Waiting at the corner till it was safe to cross the street, Dr. Sadie traced the edge of a low tree-stump with the toe of her boot. “I asked the old pear tree a question once, when it was still standing here,” she said.

“The pear tree?” I asked, my heart racing.

“My father brought me here to see it when I was young,” she said. “Mr. Huber was the apothecary then, and his kindness towards me was part of the reason why I chose to become a doctor.
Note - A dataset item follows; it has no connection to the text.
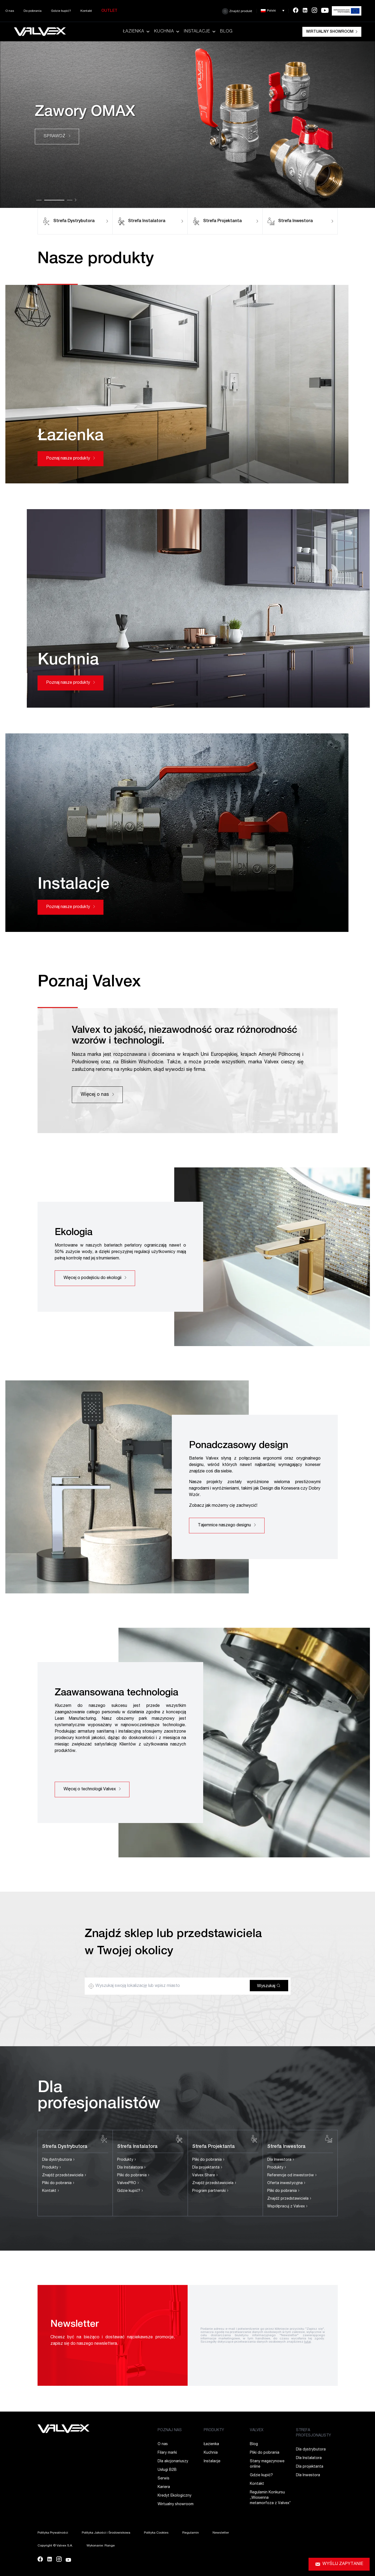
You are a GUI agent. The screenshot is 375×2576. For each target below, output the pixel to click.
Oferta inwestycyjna (286, 2183)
On the first Sunday in June, people came from all over the city, old Dutchmen like my father, mostly, to tie their wishes to the tree’s branches. It was such a shame when the tree came down.”

When the leaves of a pear tree emerge in the spring, they bear much the same colouration as the fruit. Yellow-green, with a blush of pink around the edges, they serve as messengers of the sweet reward warm days and gentle rains are sure to bring.

All the times I’d pictured the tree, it was thriving, older and wiser than ever, still giving magic to anyone who dared to ask for it. I’d hoped one day to stand in the spot my father had stood in with Mama and ask it a few questions of my own.

“Did you get an answer?” I asked.

“I did,” she replied, and then said nothing more.

Crouching close to the stump, I hoped the tree’s voice might come up from the ground. People were passing by on all sides, busy with getting where they needed to go.

“I’m here,” I told it. “It’s me, Moth.” I wanted the dusty, worn-down stump to know me, to welcome me back, to tell me that my father was waiting for me somewhere.

“Come live with me, Moth,” Dr. Sadie said, now holding out her hand to help me up. “I’ll make room for you in my garret, and you won’t have to worry about a thing.”

If it had been her, instead of Mae, who’d saved me from Mr. Cowan, we might already be keeping house together, singing songs as we darned socks or telling stories in the dark at the end of the day. But I knew Miss Everett would make me honour my commitment to her, and I couldn’t ask Dr. Sadie to buy me out—how would she ever afford it? I had no choice but to follow through with Miss Everett’s plan.